Die Parteipolitik ist Neuland für Rygg und Eriksson. Ihr Engagement bei Rødt verbindet sich mit einer Verteidigung der Landbevölkerung, vor allem Nordnorwegens. Die Politiker in Oslo hätten keine Ahnung vom Leben im Norden und den Bedürfnissen der Menschen dort. Sie würden ständig die strategische Bedeutung von Kirkenes betonen, aber nichts für die Menschen tun, die in der Stadt leben. Die häufigen Besuche seien reine Wahlkampfpropaganda. Das Geld, das vor Ort investiert wird, fließe ausschließlich ins Militär, die Zivilgesellschaft bekäme davon nichts zu sehen.
Rygg und Eriksson stören sich auch an anderem. Ihrer Ansicht nach mangele es an Respekt für die Partisanen, die Widerstandskämpfer gegen die Nazibesatzung. Während die Widerstandskämpfer im Süden gefeiert werden, würden die im Norden oft nur als sowjetische Spione, im schlimmsten Fall als Landesverräter angesehen. Das entspräche nicht der Wahrheit. Ja, es waren viele Kommunisten unter den Partisanen, aber der Widerstand wurde lokal organisiert.
Es gibt ein Monument in Kirkenes, das an den Widerstand erinnert. Es liegt etwas außerhalb der Stadt in einem kleinen Waldstück beim Krankenhaus. Dort wird »elf Partisanenhelfern« gedacht, die im August 1943 von der Wehrmacht hingerichtet wurden. Menschen, die 50 Meter von der Gedenkstätte entfernt leben, haben keine Ahnung, dass es sie gibt.
Weil die norwegischen Grünen in Kirkenes keine Ortsgruppe haben, profiliert sich die Ortsgruppe von Rødt auch in Umweltfragen. Zu Anne Greve hat sie guten Kontakt. Auch Rygg und Eriksson sind der Meinung, dass man eine Wiedereröffnung der Eisenerzmine von einer Umweltverträglichkeitsprüfung abhängig machen müsse. Die Unterstützung der Wähler für Rødt liegt in Kirkenes bei ungefähr zehn Prozent.
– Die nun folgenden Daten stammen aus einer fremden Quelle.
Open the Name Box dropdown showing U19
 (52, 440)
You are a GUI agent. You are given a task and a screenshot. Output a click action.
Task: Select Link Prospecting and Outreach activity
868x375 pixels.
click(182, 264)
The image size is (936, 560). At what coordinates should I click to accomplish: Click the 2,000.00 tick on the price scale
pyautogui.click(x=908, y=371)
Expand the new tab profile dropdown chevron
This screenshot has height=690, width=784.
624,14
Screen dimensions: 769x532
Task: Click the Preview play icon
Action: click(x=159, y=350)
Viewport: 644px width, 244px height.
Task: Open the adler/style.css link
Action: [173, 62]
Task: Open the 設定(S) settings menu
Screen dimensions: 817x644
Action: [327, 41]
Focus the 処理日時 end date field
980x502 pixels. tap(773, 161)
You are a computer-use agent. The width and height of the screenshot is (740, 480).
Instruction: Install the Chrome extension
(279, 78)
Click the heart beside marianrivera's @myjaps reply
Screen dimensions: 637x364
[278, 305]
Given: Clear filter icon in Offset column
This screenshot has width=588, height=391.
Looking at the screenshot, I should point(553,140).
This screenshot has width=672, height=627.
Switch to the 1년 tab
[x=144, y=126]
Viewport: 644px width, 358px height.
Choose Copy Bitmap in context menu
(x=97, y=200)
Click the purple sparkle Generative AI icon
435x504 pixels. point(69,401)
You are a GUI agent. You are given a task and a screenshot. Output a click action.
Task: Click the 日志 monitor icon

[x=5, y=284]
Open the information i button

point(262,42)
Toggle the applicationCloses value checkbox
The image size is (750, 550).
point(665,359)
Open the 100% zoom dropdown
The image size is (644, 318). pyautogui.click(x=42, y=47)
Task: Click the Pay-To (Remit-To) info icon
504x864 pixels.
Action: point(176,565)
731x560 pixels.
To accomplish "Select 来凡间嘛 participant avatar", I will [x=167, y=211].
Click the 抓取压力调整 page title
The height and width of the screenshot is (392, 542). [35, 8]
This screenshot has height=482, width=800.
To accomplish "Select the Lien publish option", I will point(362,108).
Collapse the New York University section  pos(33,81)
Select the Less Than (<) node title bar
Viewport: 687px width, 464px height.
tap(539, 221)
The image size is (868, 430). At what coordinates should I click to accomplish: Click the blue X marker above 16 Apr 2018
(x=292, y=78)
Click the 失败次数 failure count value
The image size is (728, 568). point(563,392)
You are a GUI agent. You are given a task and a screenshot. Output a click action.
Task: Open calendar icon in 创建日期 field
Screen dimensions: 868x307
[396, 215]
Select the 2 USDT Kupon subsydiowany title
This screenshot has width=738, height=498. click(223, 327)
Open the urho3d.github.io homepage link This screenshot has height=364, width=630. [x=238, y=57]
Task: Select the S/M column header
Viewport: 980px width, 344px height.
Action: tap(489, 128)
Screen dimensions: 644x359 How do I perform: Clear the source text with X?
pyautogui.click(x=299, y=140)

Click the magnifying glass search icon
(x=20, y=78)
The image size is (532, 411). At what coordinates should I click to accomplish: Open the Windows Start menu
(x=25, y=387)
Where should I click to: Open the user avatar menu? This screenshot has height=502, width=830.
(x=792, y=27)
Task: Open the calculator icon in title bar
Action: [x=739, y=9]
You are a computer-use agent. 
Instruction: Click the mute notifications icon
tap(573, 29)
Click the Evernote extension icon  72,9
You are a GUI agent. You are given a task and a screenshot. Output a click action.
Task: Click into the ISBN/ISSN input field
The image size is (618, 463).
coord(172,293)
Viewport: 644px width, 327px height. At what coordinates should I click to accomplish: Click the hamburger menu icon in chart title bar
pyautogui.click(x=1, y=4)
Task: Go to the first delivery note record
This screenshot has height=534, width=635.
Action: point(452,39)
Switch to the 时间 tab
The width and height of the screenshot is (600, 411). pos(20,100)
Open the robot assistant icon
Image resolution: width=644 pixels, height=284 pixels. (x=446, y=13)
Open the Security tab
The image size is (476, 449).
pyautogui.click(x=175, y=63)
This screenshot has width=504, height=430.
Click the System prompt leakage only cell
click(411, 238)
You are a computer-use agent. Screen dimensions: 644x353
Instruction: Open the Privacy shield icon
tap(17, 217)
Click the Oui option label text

Das entspricht dem Prozentsatz in der Provinz Finnmark; mehr als im nationalen Durchschnitt.
Eine autonome linke Szene gibt es in Kirkenes nicht wirklich. Es gab einmal einen Infoladen, aber der ist seit langem geschlossen. Auch Initiativen wie den »Sozialistischen Chor« gibt es nicht mehr. So kann Rødt viele Kräfte sammeln. Auch der Sänger von Ondt Blod gehört dazu. Die Hardcore-Punk-Band aus Kirkenes ist in Norwegen eine Szenegröße. Ihr Sänger, Aslak Heika Hætta Bjørn, arbeitet als politischer Berater für die Parlamentsfraktion von Rødt in Oslo. Die Partei ist mit neun Abgeordneten im Stortinget, dem norwegischen Parlament, vertreten.
Hætta Bjørn ist auch dafür bekannt, traditionelle samische Kleidung zu tragen. Sámi gab es in Finnmark schon immer. Die Rentiere, die man auf den Hügeln um Kirkenes ständig sieht, zeugen davon.
Entgegen vieler Vorurteile war Nordkalotten (der hohe Norden Norwegens, Schwedens und Finnlands sowie die russische Halbinsel Kola) immer schon eine multikulturelle Region. Im Fußballstadion von Kirkenes stoße ich auf ein Transparent der »Mii-Met-Vi«-Kampagne. Die Wörter bedeuten »Wir« auf Samisch, Kvenisch und Norwegisch.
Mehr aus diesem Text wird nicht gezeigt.